**What to produce:** Output the listing exactly, leaving nothing out.

**Entries provided:**

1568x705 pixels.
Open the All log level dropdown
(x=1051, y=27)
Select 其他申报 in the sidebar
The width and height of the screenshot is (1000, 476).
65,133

**Problem solution:**
1568x705 pixels.
Open the All log level dropdown
(x=1051, y=27)
Select 其他申报 in the sidebar
The width and height of the screenshot is (1000, 476).
65,133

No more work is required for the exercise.